── MATERIAL SUPPLIED

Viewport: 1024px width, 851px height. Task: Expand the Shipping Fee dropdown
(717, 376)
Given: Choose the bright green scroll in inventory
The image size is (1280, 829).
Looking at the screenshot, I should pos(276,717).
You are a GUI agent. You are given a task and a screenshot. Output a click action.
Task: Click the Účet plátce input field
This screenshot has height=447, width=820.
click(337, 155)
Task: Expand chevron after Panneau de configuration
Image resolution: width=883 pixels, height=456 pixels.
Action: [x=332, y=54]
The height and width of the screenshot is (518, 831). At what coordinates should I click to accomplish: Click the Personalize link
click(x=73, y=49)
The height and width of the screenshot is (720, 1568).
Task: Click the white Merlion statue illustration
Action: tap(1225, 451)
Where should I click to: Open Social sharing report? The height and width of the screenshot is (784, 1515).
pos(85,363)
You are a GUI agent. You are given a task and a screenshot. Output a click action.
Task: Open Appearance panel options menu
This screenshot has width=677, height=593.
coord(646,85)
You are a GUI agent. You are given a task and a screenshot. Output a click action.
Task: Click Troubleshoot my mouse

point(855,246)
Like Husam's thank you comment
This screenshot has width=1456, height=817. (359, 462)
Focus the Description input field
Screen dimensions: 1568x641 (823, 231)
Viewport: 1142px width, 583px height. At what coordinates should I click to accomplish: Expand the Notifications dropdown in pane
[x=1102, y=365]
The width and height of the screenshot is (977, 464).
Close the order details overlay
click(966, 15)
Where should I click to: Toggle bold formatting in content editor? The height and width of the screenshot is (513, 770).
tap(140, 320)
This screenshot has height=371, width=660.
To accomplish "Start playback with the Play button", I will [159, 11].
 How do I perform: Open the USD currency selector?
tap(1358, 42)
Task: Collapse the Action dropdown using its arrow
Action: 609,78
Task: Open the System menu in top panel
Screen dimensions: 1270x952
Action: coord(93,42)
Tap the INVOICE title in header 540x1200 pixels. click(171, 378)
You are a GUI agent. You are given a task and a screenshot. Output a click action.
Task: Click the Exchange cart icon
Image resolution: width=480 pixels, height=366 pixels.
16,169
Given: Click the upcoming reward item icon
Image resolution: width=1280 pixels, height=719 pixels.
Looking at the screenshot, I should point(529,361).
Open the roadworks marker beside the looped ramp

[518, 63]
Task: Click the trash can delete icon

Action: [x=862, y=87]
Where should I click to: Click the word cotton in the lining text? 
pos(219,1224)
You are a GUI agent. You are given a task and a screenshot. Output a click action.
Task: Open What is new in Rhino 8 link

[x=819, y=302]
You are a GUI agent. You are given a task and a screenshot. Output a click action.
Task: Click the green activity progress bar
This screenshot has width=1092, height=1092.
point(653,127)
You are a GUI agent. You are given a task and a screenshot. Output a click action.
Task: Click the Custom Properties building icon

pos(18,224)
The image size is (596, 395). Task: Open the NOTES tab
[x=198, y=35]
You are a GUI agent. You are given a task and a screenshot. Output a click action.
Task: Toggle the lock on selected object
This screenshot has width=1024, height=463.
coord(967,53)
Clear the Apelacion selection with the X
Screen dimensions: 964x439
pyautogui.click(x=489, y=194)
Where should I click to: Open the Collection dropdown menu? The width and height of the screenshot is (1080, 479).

────

All of the lines above need to be given again exactly.

▶ _RESPONSE AREA_
Viewport: 1024px width, 851px height. Task: Expand the Shipping Fee dropdown
(717, 376)
Given: Choose the bright green scroll in inventory
The image size is (1280, 829).
Looking at the screenshot, I should pos(276,717).
You are a GUI agent. You are given a task and a screenshot. Output a click action.
Task: Click the Účet plátce input field
This screenshot has height=447, width=820.
click(337, 155)
Task: Expand chevron after Panneau de configuration
Image resolution: width=883 pixels, height=456 pixels.
Action: [x=332, y=54]
The height and width of the screenshot is (518, 831). At what coordinates should I click to accomplish: Click the Personalize link
click(x=73, y=49)
The height and width of the screenshot is (720, 1568).
Task: Click the white Merlion statue illustration
Action: tap(1225, 451)
Where should I click to: Open Social sharing report? The height and width of the screenshot is (784, 1515).
pos(85,363)
You are a GUI agent. You are given a task and a screenshot. Output a click action.
Task: Open Appearance panel options menu
This screenshot has width=677, height=593.
coord(646,85)
You are a GUI agent. You are given a task and a screenshot. Output a click action.
Task: Click Troubleshoot my mouse

point(855,246)
Like Husam's thank you comment
This screenshot has width=1456, height=817. (359, 462)
Focus the Description input field
Screen dimensions: 1568x641 (823, 231)
Viewport: 1142px width, 583px height. At what coordinates should I click to accomplish: Expand the Notifications dropdown in pane
[x=1102, y=365]
The width and height of the screenshot is (977, 464).
Close the order details overlay
click(966, 15)
Where should I click to: Toggle bold formatting in content editor? The height and width of the screenshot is (513, 770).
tap(140, 320)
This screenshot has height=371, width=660.
To accomplish "Start playback with the Play button", I will [159, 11].
 How do I perform: Open the USD currency selector?
tap(1358, 42)
Task: Collapse the Action dropdown using its arrow
Action: 609,78
Task: Open the System menu in top panel
Screen dimensions: 1270x952
Action: coord(93,42)
Tap the INVOICE title in header 540x1200 pixels. click(171, 378)
You are a GUI agent. You are given a task and a screenshot. Output a click action.
Task: Click the Exchange cart icon
Image resolution: width=480 pixels, height=366 pixels.
16,169
Given: Click the upcoming reward item icon
Image resolution: width=1280 pixels, height=719 pixels.
Looking at the screenshot, I should point(529,361).
Open the roadworks marker beside the looped ramp

[518, 63]
Task: Click the trash can delete icon

Action: [x=862, y=87]
Where should I click to: Click the word cotton in the lining text? 
pos(219,1224)
You are a GUI agent. You are given a task and a screenshot. Output a click action.
Task: Open What is new in Rhino 8 link

[x=819, y=302]
You are a GUI agent. You are given a task and a screenshot. Output a click action.
Task: Click the green activity progress bar
This screenshot has width=1092, height=1092.
point(653,127)
You are a GUI agent. You are given a task and a screenshot. Output a click action.
Task: Click the Custom Properties building icon

pos(18,224)
The image size is (596, 395). Task: Open the NOTES tab
[x=198, y=35]
You are a GUI agent. You are given a task and a screenshot. Output a click action.
Task: Toggle the lock on selected object
This screenshot has width=1024, height=463.
coord(967,53)
Clear the Apelacion selection with the X
Screen dimensions: 964x439
pyautogui.click(x=489, y=194)
Where should I click to: Open the Collection dropdown menu? The width and height of the screenshot is (1080, 479).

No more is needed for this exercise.